What the exercise asks:
Your answer must match the data word for word.

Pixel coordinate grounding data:
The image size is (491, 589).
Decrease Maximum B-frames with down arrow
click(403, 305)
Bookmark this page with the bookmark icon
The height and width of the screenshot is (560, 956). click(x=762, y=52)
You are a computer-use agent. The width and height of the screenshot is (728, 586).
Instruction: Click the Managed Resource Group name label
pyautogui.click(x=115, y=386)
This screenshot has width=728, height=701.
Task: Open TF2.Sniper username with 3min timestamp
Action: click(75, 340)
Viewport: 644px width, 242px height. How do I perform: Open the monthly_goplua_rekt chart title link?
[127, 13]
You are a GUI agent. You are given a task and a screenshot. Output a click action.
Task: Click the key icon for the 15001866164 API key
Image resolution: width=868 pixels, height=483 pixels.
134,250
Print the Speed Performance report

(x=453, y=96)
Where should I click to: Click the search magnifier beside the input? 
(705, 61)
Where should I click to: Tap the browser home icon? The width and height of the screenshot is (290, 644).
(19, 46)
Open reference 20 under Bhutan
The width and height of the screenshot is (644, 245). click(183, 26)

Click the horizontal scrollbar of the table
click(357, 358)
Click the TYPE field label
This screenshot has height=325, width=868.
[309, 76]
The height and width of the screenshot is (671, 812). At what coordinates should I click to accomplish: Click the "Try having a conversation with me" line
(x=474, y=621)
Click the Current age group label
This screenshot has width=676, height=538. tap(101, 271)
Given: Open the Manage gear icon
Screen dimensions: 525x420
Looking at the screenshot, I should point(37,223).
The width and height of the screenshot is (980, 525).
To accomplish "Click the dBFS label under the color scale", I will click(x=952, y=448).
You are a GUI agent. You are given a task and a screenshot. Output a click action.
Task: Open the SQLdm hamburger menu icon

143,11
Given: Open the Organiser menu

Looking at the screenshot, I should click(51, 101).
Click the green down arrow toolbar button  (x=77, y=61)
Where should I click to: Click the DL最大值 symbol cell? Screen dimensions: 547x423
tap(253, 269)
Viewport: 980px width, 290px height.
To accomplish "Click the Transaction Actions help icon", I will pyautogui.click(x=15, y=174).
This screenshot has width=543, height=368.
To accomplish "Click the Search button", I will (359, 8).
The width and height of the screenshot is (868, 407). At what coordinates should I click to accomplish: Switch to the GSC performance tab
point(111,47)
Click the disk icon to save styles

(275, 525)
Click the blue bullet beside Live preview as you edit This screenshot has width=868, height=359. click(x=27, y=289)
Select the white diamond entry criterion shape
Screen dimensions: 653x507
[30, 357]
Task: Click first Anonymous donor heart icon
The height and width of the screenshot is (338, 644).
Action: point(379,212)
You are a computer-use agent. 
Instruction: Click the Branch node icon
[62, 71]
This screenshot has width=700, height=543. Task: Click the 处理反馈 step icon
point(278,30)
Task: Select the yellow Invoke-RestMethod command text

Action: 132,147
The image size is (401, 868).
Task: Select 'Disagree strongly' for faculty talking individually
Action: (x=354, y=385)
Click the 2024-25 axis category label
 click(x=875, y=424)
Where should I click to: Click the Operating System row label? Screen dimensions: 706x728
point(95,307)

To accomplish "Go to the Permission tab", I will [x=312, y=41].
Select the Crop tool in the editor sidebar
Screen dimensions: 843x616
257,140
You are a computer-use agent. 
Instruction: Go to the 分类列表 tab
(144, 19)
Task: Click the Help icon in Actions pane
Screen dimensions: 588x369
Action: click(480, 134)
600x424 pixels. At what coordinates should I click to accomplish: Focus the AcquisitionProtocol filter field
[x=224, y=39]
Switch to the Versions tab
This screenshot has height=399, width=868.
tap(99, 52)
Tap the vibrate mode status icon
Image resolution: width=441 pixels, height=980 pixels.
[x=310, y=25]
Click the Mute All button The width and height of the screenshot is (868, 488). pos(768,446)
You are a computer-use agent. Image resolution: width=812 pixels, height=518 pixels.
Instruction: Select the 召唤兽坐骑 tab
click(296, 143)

Answer section:
The image size is (491, 589).
Decrease Maximum B-frames with down arrow
click(403, 305)
Bookmark this page with the bookmark icon
The height and width of the screenshot is (560, 956). click(x=762, y=52)
You are a computer-use agent. The width and height of the screenshot is (728, 586).
Instruction: Click the Managed Resource Group name label
pyautogui.click(x=115, y=386)
This screenshot has width=728, height=701.
Task: Open TF2.Sniper username with 3min timestamp
Action: click(75, 340)
Viewport: 644px width, 242px height. How do I perform: Open the monthly_goplua_rekt chart title link?
[127, 13]
You are a GUI agent. You are given a task and a screenshot. Output a click action.
Task: Click the key icon for the 15001866164 API key
Image resolution: width=868 pixels, height=483 pixels.
134,250
Print the Speed Performance report

(x=453, y=96)
Where should I click to: Click the search magnifier beside the input? 
(705, 61)
Where should I click to: Tap the browser home icon? The width and height of the screenshot is (290, 644).
(19, 46)
Open reference 20 under Bhutan
The width and height of the screenshot is (644, 245). click(183, 26)

Click the horizontal scrollbar of the table
click(357, 358)
Click the TYPE field label
This screenshot has height=325, width=868.
[309, 76]
The height and width of the screenshot is (671, 812). At what coordinates should I click to accomplish: Click the "Try having a conversation with me" line
(x=474, y=621)
Click the Current age group label
This screenshot has width=676, height=538. tap(101, 271)
Given: Open the Manage gear icon
Screen dimensions: 525x420
Looking at the screenshot, I should point(37,223).
The width and height of the screenshot is (980, 525).
To accomplish "Click the dBFS label under the color scale", I will click(x=952, y=448).
You are a GUI agent. You are given a task and a screenshot. Output a click action.
Task: Open the SQLdm hamburger menu icon

143,11
Given: Open the Organiser menu

Looking at the screenshot, I should click(51, 101).
Click the green down arrow toolbar button  (x=77, y=61)
Where should I click to: Click the DL最大值 symbol cell? Screen dimensions: 547x423
tap(253, 269)
Viewport: 980px width, 290px height.
To accomplish "Click the Transaction Actions help icon", I will pyautogui.click(x=15, y=174).
This screenshot has width=543, height=368.
To accomplish "Click the Search button", I will (359, 8).
The width and height of the screenshot is (868, 407). At what coordinates should I click to accomplish: Switch to the GSC performance tab
point(111,47)
Click the disk icon to save styles

(275, 525)
Click the blue bullet beside Live preview as you edit This screenshot has width=868, height=359. click(x=27, y=289)
Select the white diamond entry criterion shape
Screen dimensions: 653x507
[30, 357]
Task: Click first Anonymous donor heart icon
The height and width of the screenshot is (338, 644).
Action: point(379,212)
You are a computer-use agent. 
Instruction: Click the Branch node icon
[62, 71]
This screenshot has width=700, height=543. Task: Click the 处理反馈 step icon
point(278,30)
Task: Select the yellow Invoke-RestMethod command text

Action: 132,147
The image size is (401, 868).
Task: Select 'Disagree strongly' for faculty talking individually
Action: (x=354, y=385)
Click the 2024-25 axis category label
 click(x=875, y=424)
Where should I click to: Click the Operating System row label? Screen dimensions: 706x728
point(95,307)

To accomplish "Go to the Permission tab", I will [x=312, y=41].
Select the Crop tool in the editor sidebar
Screen dimensions: 843x616
257,140
You are a computer-use agent. 
Instruction: Go to the 分类列表 tab
(144, 19)
Task: Click the Help icon in Actions pane
Screen dimensions: 588x369
Action: click(480, 134)
600x424 pixels. At what coordinates should I click to accomplish: Focus the AcquisitionProtocol filter field
[x=224, y=39]
Switch to the Versions tab
This screenshot has height=399, width=868.
tap(99, 52)
Tap the vibrate mode status icon
Image resolution: width=441 pixels, height=980 pixels.
[x=310, y=25]
Click the Mute All button The width and height of the screenshot is (868, 488). pos(768,446)
You are a computer-use agent. Image resolution: width=812 pixels, height=518 pixels.
Instruction: Select the 召唤兽坐骑 tab
click(296, 143)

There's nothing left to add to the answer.